Dix minutes. C'est le temps qu'il aura fallu à Philippe Ribière pour venir à bout du mythique rocher Es Pontas, surplombant la Méditerranée sur l'île de Majorque, aux Baléares. Premier handi-escaladeur à oser l'exploit, c'est avec brio que le Spiderman français est parvenu à la cime de l'obstacle de calcaire. Champion de handi-escalade, Philippe Ribière vit à 100 à l'heure malgré sa force amoindrie et ses bras déformés.
Un exploit et une gueule
Il y a 41 ans, il venait au monde en Martinique avec plusieurs malformations congénitales.
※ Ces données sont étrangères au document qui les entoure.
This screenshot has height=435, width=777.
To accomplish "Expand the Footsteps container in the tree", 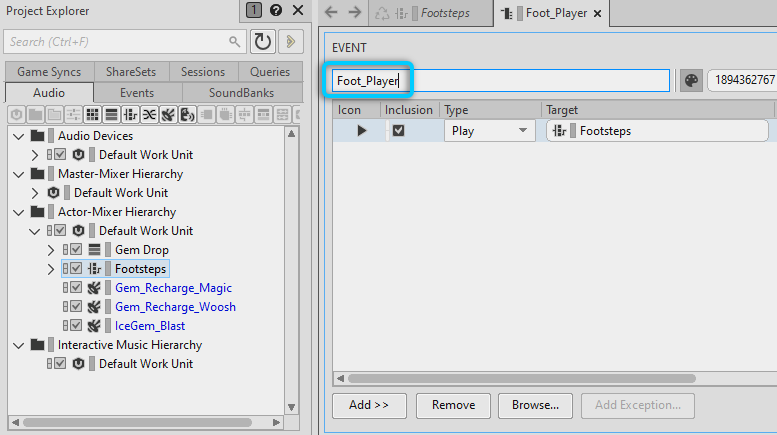I will pos(52,269).
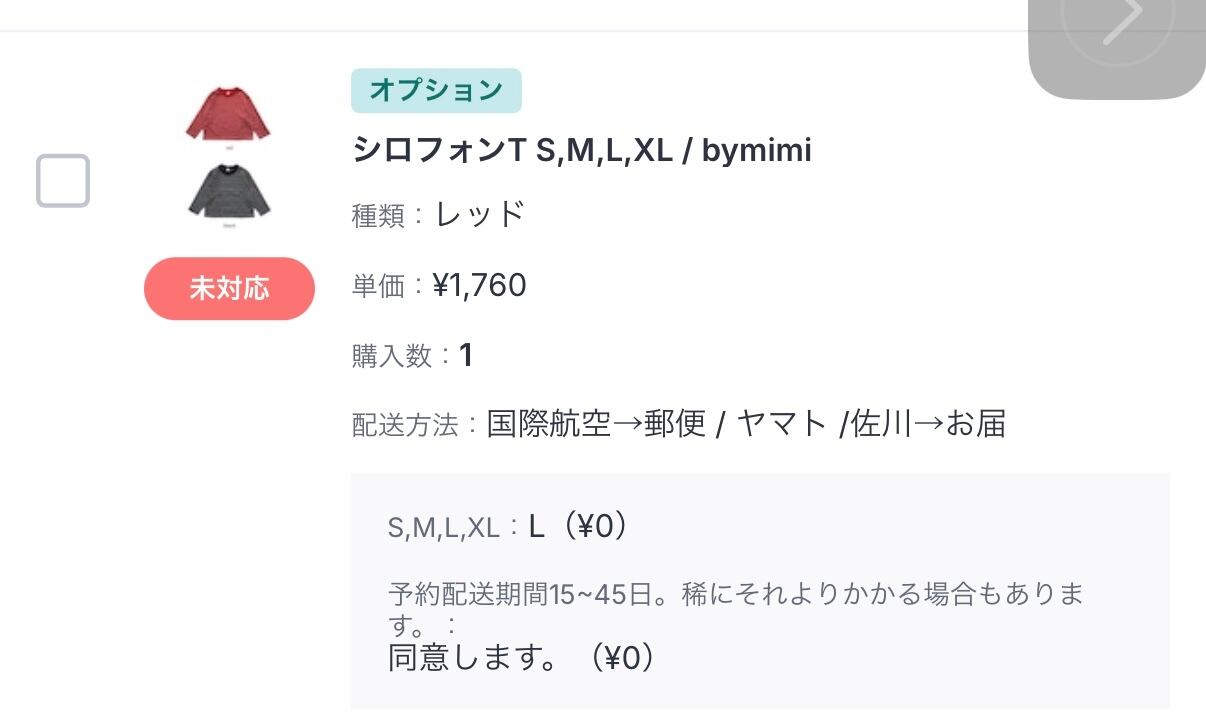The image size is (1206, 721).
Task: Tap the right chevron arrow button
Action: (x=1119, y=22)
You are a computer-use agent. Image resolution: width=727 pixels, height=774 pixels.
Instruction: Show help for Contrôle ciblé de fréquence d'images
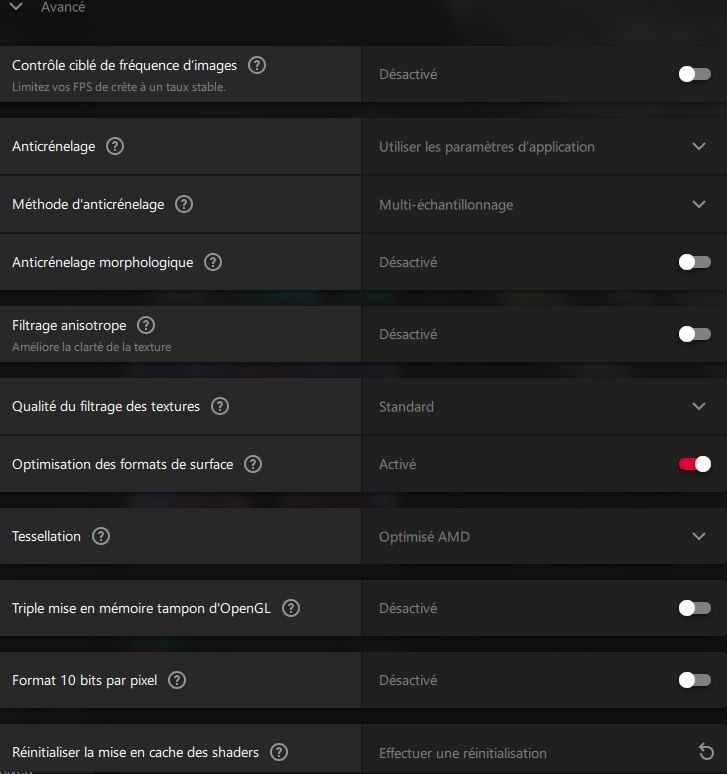click(x=257, y=65)
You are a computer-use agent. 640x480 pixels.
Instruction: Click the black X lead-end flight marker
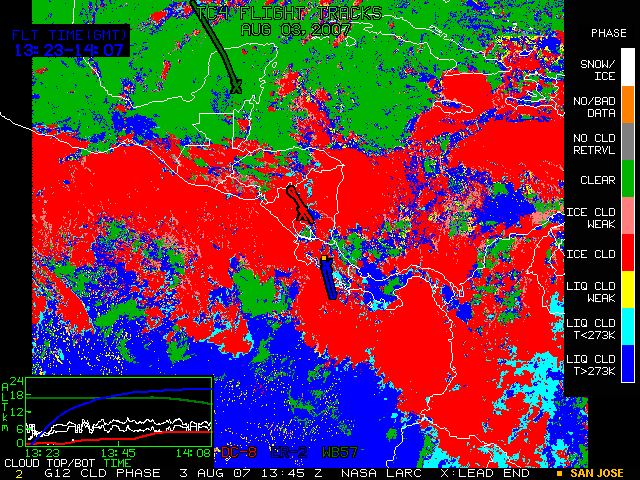(237, 88)
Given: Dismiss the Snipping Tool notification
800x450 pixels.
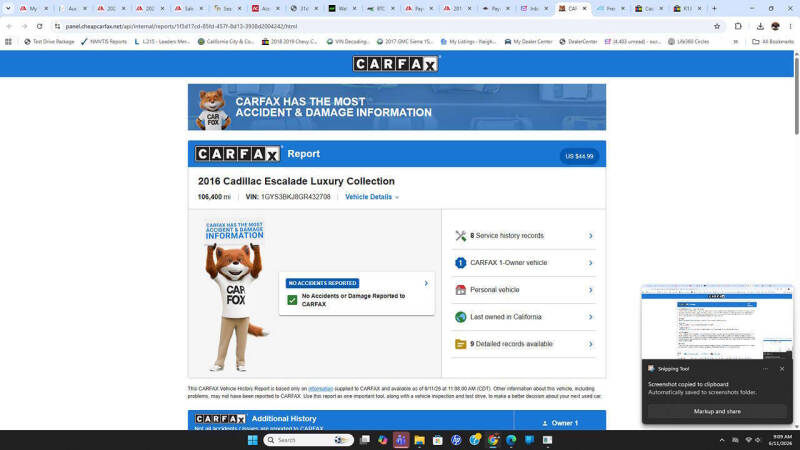Looking at the screenshot, I should click(x=782, y=369).
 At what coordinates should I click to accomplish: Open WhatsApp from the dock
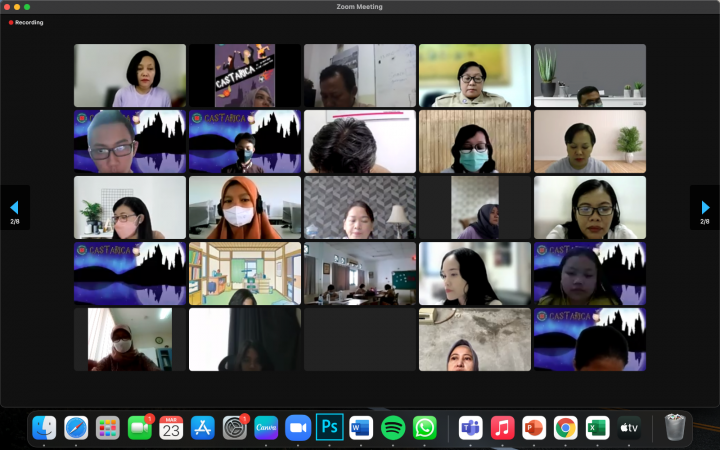click(425, 428)
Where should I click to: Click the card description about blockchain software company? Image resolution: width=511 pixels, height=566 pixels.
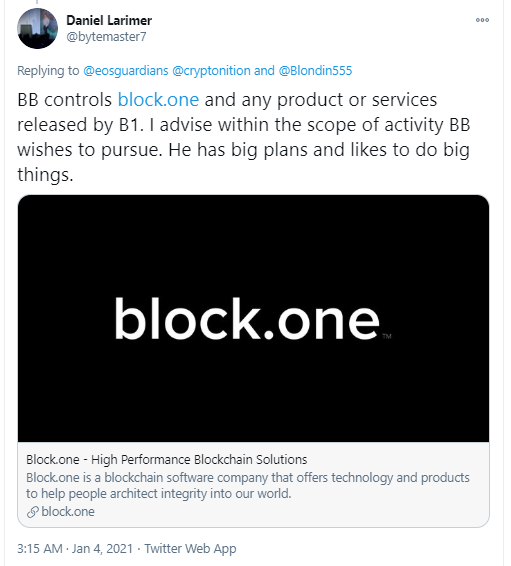click(248, 486)
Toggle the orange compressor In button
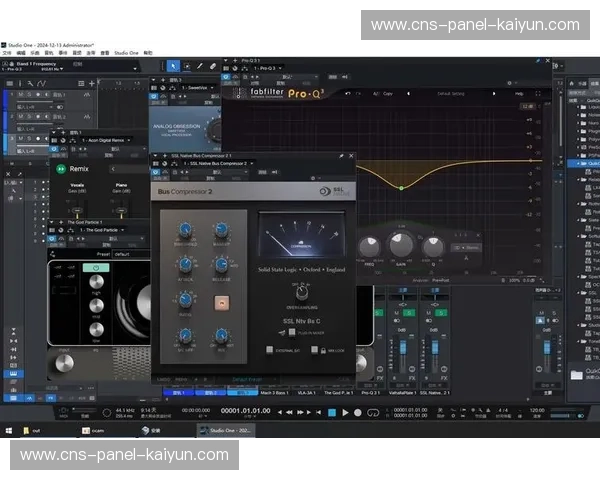This screenshot has width=600, height=480. (223, 302)
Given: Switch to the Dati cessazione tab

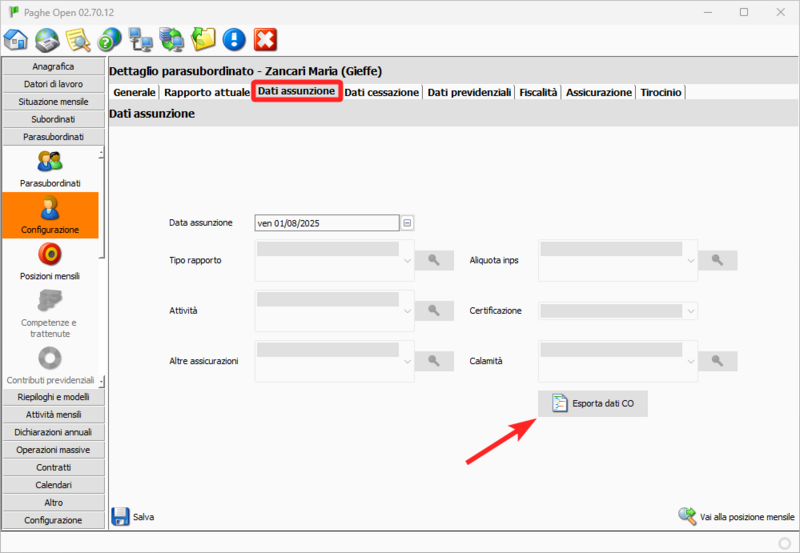Looking at the screenshot, I should click(x=382, y=92).
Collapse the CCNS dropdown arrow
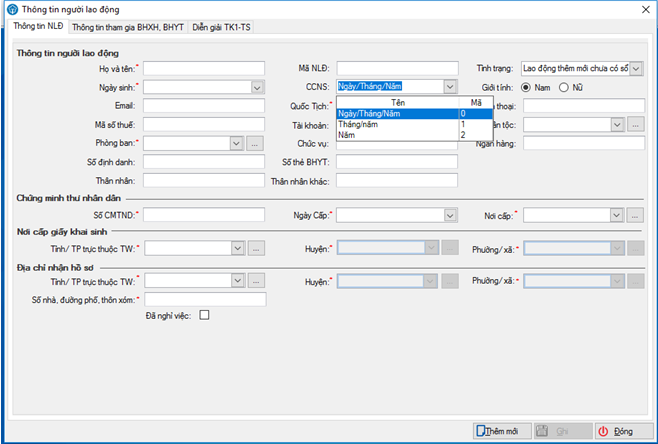Screen dimensions: 658x444 pyautogui.click(x=449, y=87)
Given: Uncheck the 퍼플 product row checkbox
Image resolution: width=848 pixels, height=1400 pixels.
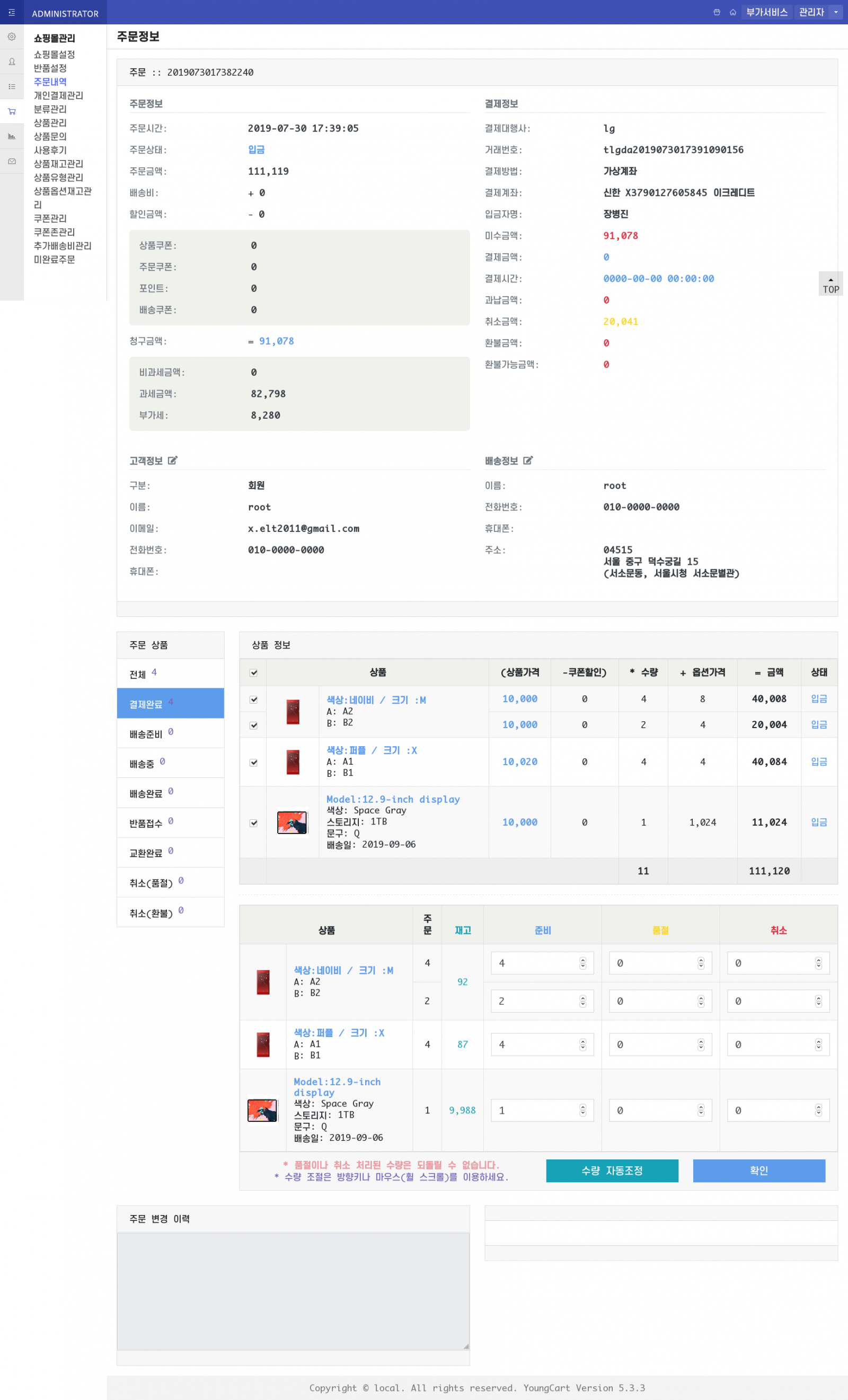Looking at the screenshot, I should click(x=253, y=763).
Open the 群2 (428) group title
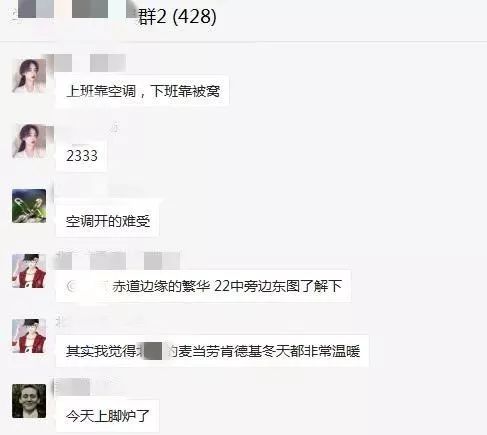Viewport: 487px width, 435px height. 177,17
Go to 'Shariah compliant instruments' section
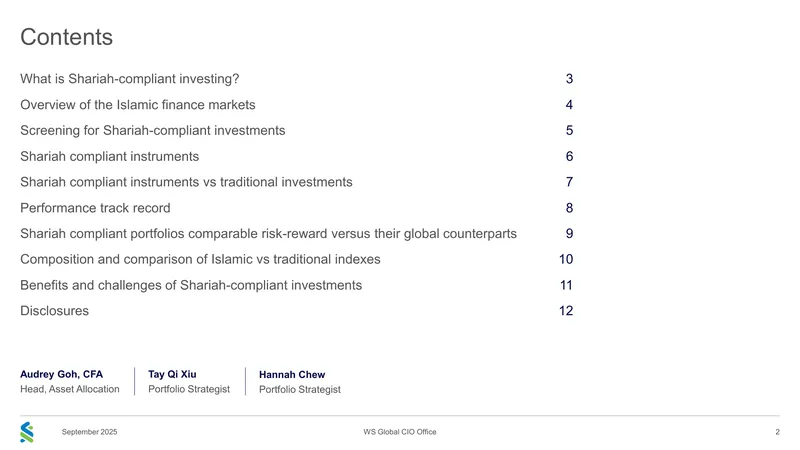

Mardi, il a grimpé sans corde les quelque 30 m de la grande arche espagnole plantée dans l'eau, avec des prises friables encore plus difficiles à saisir pour lui, dont les bras sont réduits de moitié. Un style très décontracté, la réplique facile teintée d'humour, Philippe Ribière a aussi ce qu'on appelle "une gueule". Les marques d'un bagage un peu lourd livré à la naissance qui ont fait de lui un gars pas comme les autres. "Je ne vais pas faire un déni sur ce qui est réel, j'ai un handicap, point barre. Mais je ne veux pas être un ambassadeur des handicapés. Je suis Philippe Ribière, qui a ses deux jambes, ses deux bras, certes déformés. Je suis amoureux, fâché, j'ai des émotions, je vais aux toilettes", souligne-t-il à l'AFP. Son handicap, il préfère l'évacuer d'entrée dans les conversations. "Mes avant-bras sont plus courts que mes bras. Mes poignets sont fixes donc déjà dans la vie de tous les jours c'est compliqué pour moi de prendre des objets. Ma force physique représente 20% de celle d'une personne normale", raconte-t-il avant de s'emballer pour ce qui l'anime pleinement : l'escalade.
Une sacrée revanche
Abandonné à la naissance avant d'être adopté par un couple - un infirmier et une institutrice - quand il avait 4 ans, il s'est passionné pour le vélo. Mais il y a renoncé à l'âge de 15 ans après avoir été durement accueilli par le gérant d'un club près de chez lui dans le Gard, qui en le voyant, lui avait lancé : "Je ne veux pas de handicapé chez moi". Une semaine après, il poussait la porte d'un club d'escalade, une pratique qu'il avait découverte en colonie de vacances et pour laquelle un moniteur lui avait dit qu'il était doué. Et là, ce fut le coup de foudre. "J'étais adolescent, j'avais des problèmes existentiels avec mes parents, c'était une échappatoire", confie Ribière, qui trouve en l'escalade le moyen de s'épanouir. "J'ai toujours cru que j'étais un boulet. J'ai compris que je pouvais plaire. A des filles, à des photographes. J'en ai longtemps douté jusqu'à je tombe amoureux à 20 ans".
Un champion au sommet
En 2001, il décroche une médaille aux Championnats du monde. En 2003, il crée un événement réunissant valides et handicapés : le Handi-Grimpe, puis s'en va faire un tour de l'Europe sur le thème du handicap. Depuis 25 ans, il n'a jamais cessé de grimper. "Il y a une revanche par rapport à ceux qui se sont moqué de moi dans la rue, ceux qui m'ont jeté des pierres. L'escalade ne m'a pas sauvé non plus mais c'est mon moyen d'expression", dit ce pro, qui vit essentiellement de l'allocation adulte handicapé. "Les sponsors c'est du beurre dans les épinards. Après, on m'invite beaucoup, je suis une personnalité dans l'escalade", relève ce passionné de photos qui s'est lancé un nouveau défi : faire des courses de trail.